Permanent impairment compensation claims only apply to conditions which leave lasting consequences (e.g. limb mobility loss, spinal column trauma) after full medical treatment and rehabilitation attempts were completed. A standard time frame for this process is 12 months, or until medical experts have certified that the injury is stable, meaning the condition will not change significantly over time.

Medical assessment

Physical injuries are standardly diagnosed by competent specialists, while psychiatric claims need to be assessed by the Medical Assessment Tribunal (MAT). These medicinal bodies then analyze the injury report, as well as all available documents related to the treatment and rehabilitation of the claimant. Should the claimant be unsatisfied with the initial assessment of their impairment, they can nominate a doctor specifically trained in Guidelines for Evaluation of Permanent Impairment (GEPI) and specialized in the relevant field of expertise to do a second assessment within the next two months.


Filing and resolving a claim

Once the basic prerequisites have been met and the claimant has completed all relevant medical assessments to determine the level of impairment, they need to fill out the Worker’s Claim for Impairment Benefits Form. Afterwards, the claim form is to be presented to the claimant’s employer, or to the Victorian WorkCover Authority (VWA) in case the employer no longer exists.

Once the process of analyzing the claim (which can take up to 120 days) is finalized, the claimant receives Notice of Impairment Benefit Liability, Assessment and Entitlement, stating whether the liability is accepted and if so, for which claims and what amount. Claimants who feel unhappy about the impairment decision or the compensation amount can address the Accident Compensation Conciliation Service (ACCS), but they should first be thoroughly acquainted with all the details of the Guide to the Assessment for the Degree of Permanent Impairment.
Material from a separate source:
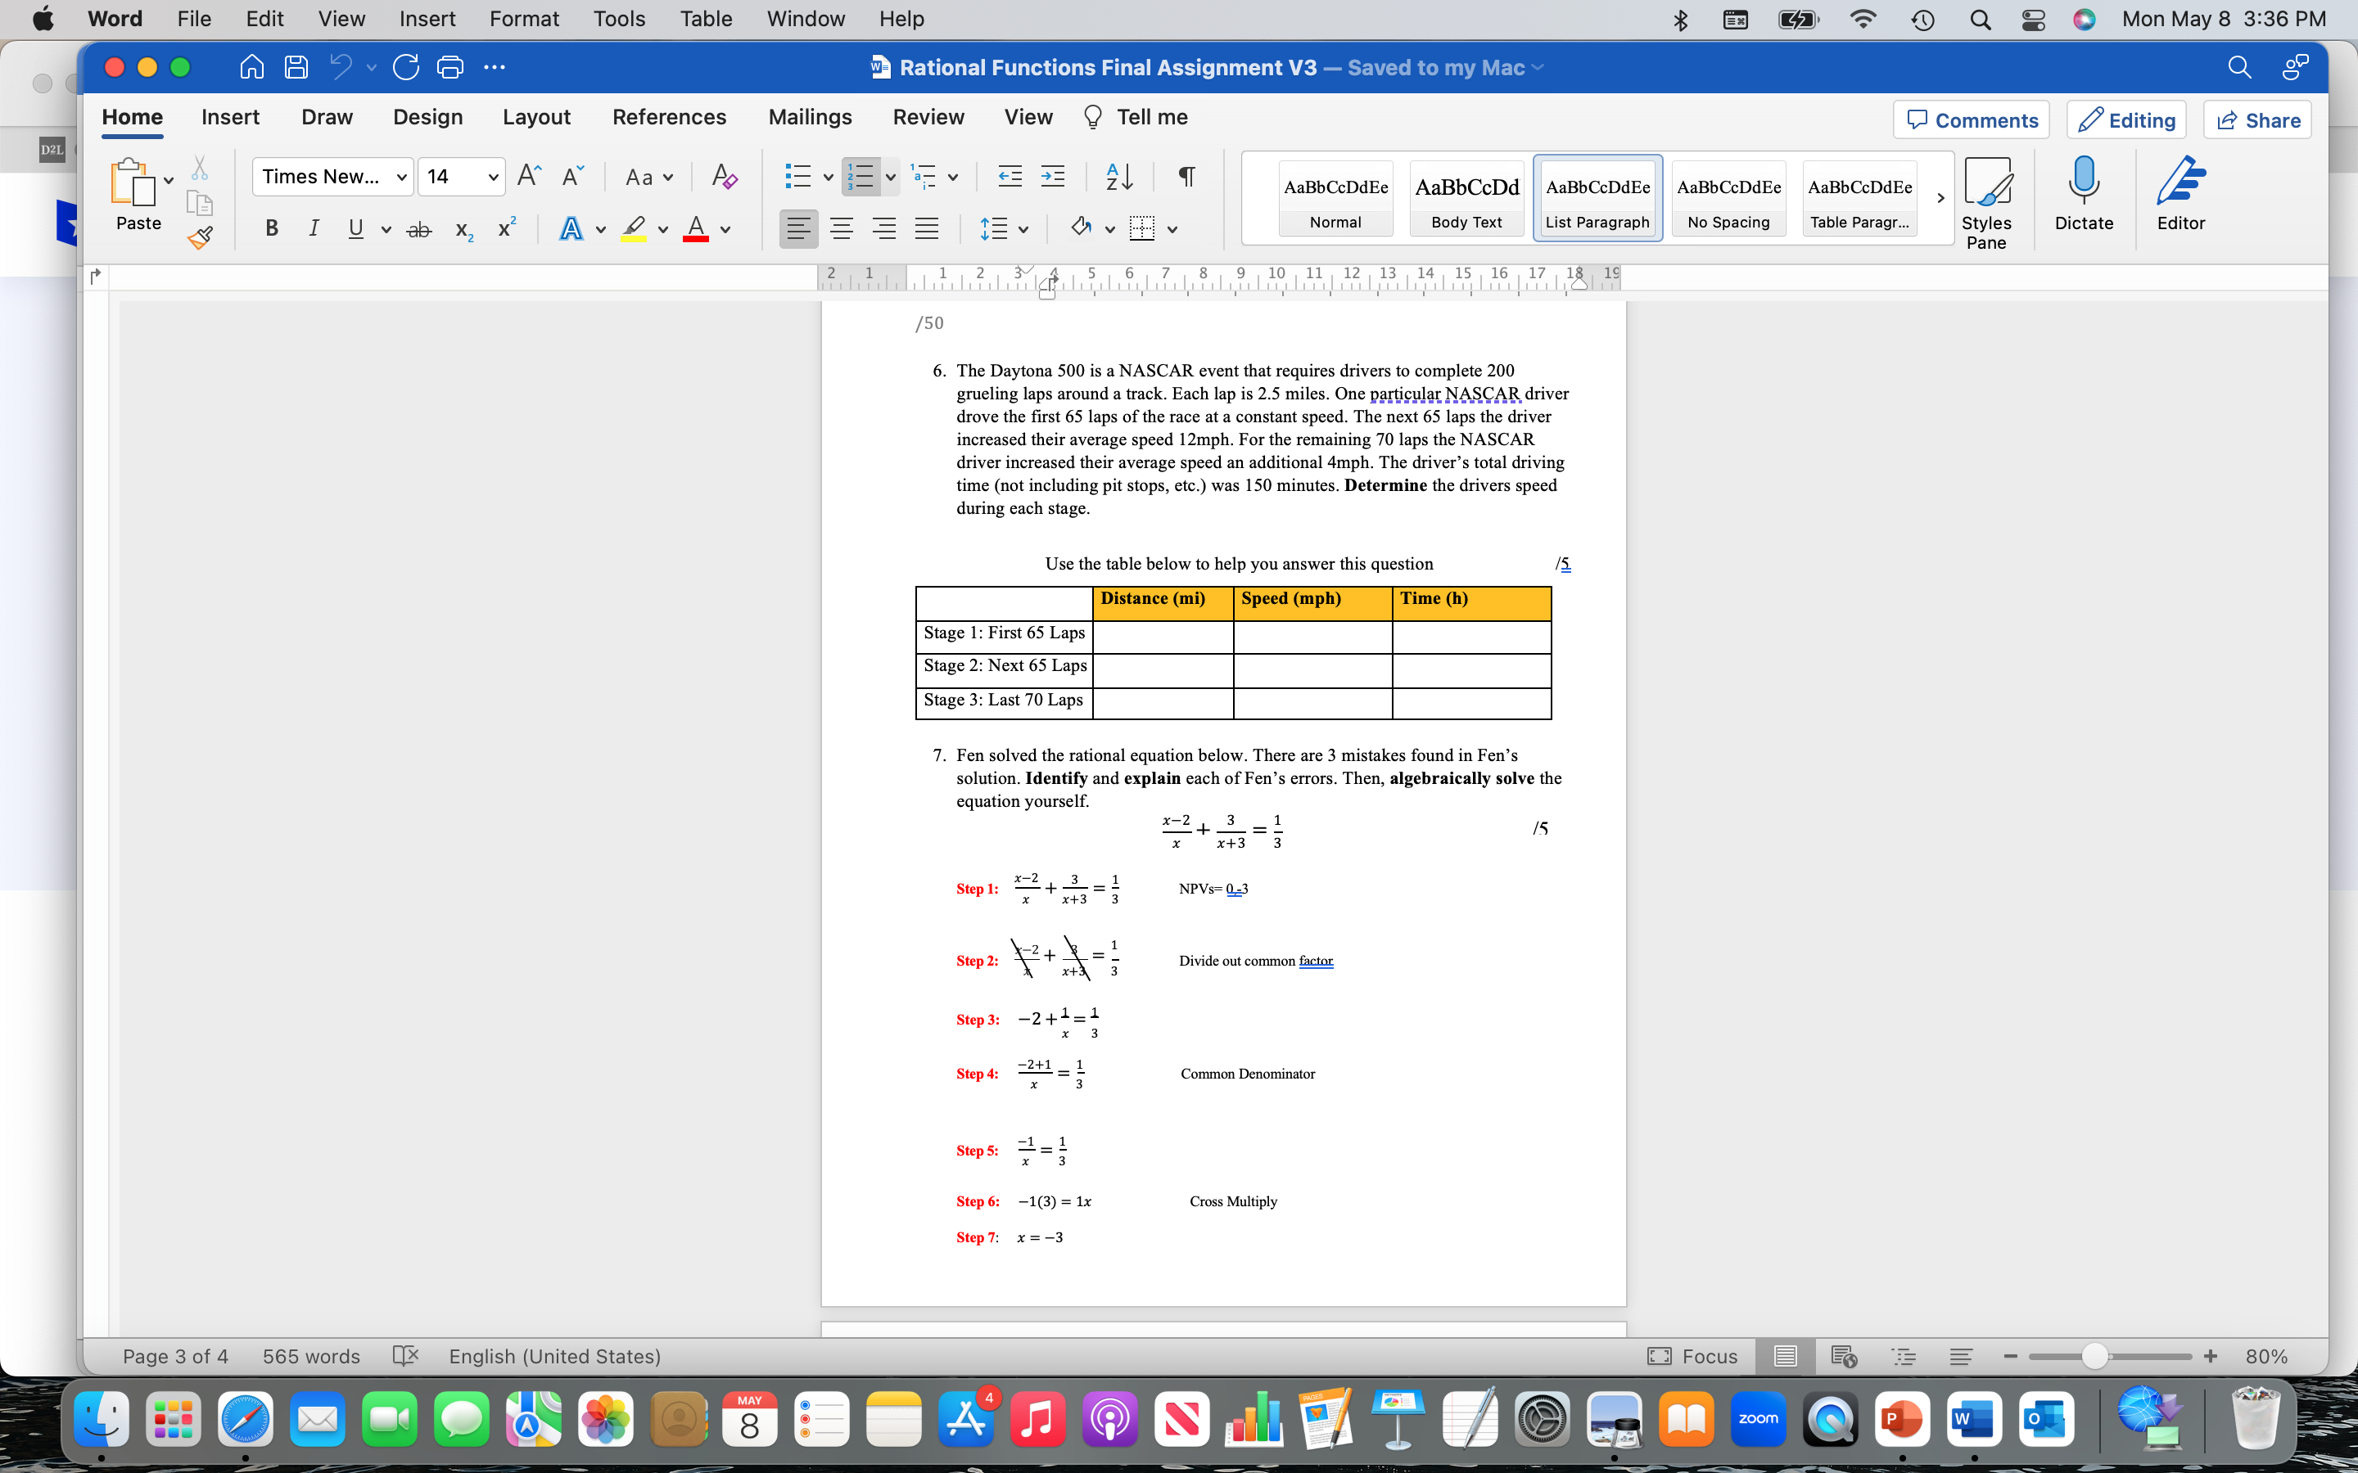Select the Format Painter icon
The image size is (2358, 1473).
click(x=201, y=237)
Furthermore, there are also cases where an individual might be entitled to impairment benefits, which are a form of once-off lump sum compensation packages, and can be made alongside the standardized weekly payments or rehabilitation services provided by VWA.
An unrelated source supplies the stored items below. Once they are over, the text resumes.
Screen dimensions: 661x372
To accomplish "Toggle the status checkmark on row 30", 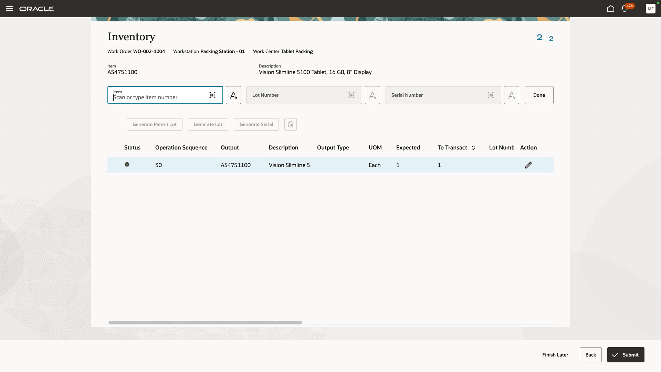I will pyautogui.click(x=127, y=165).
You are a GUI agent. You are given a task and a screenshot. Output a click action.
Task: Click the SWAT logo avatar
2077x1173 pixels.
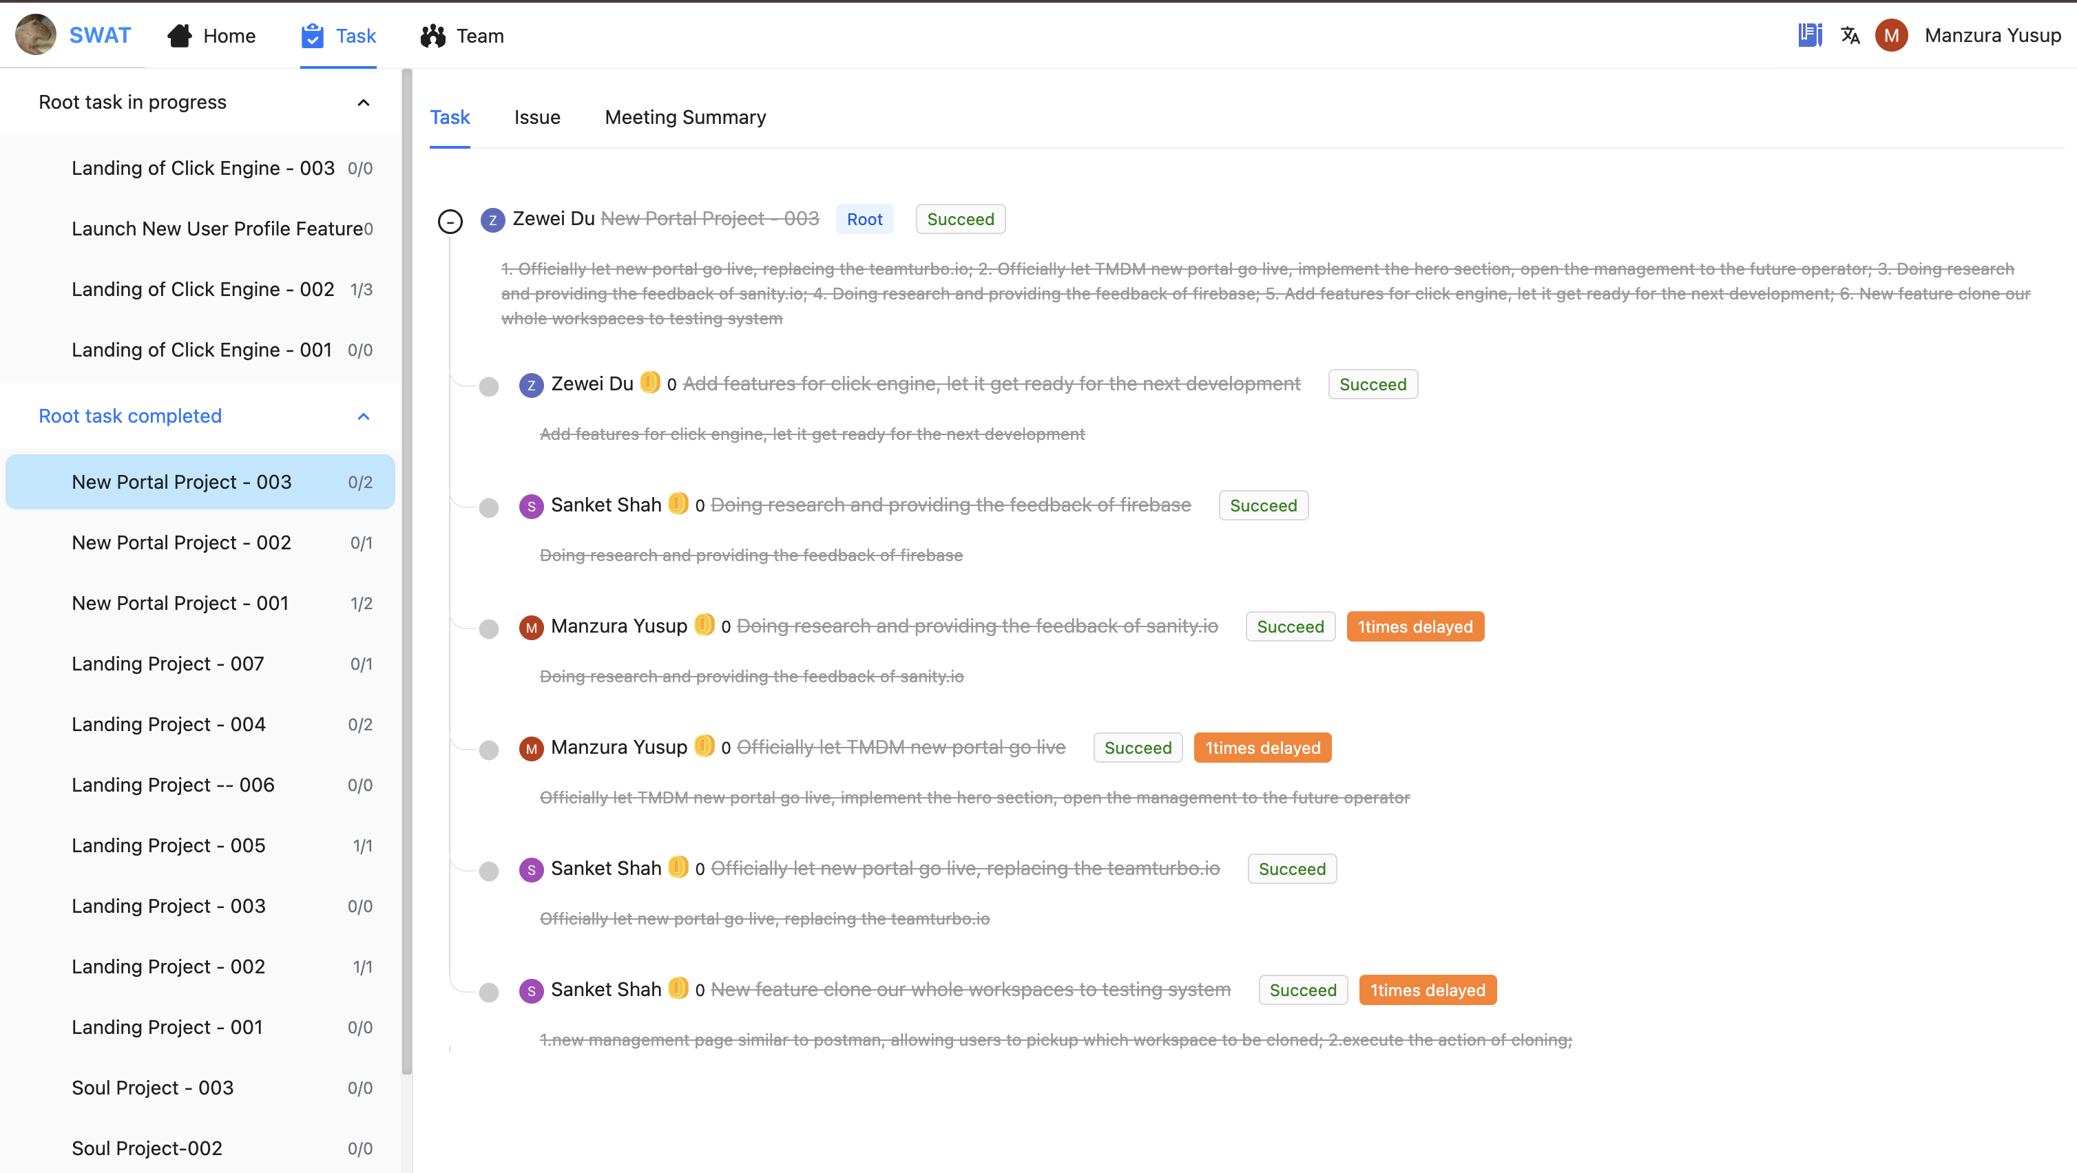pyautogui.click(x=35, y=35)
Dealing with permanent impairment compensation is a very delicate matter, and the outcome is influenced by a host of factors. In order to ensure that all relevant procedures pertaining to the claim have been honored, claimants should have full mastery over the Guide to the Assessment for the Degree of Permanent Impairment. However, if an individual feels threatened or insecure due to the scope of this process, they should carefully consider acquiring professional legal representatives who specialize in claims of these type to help and guide them.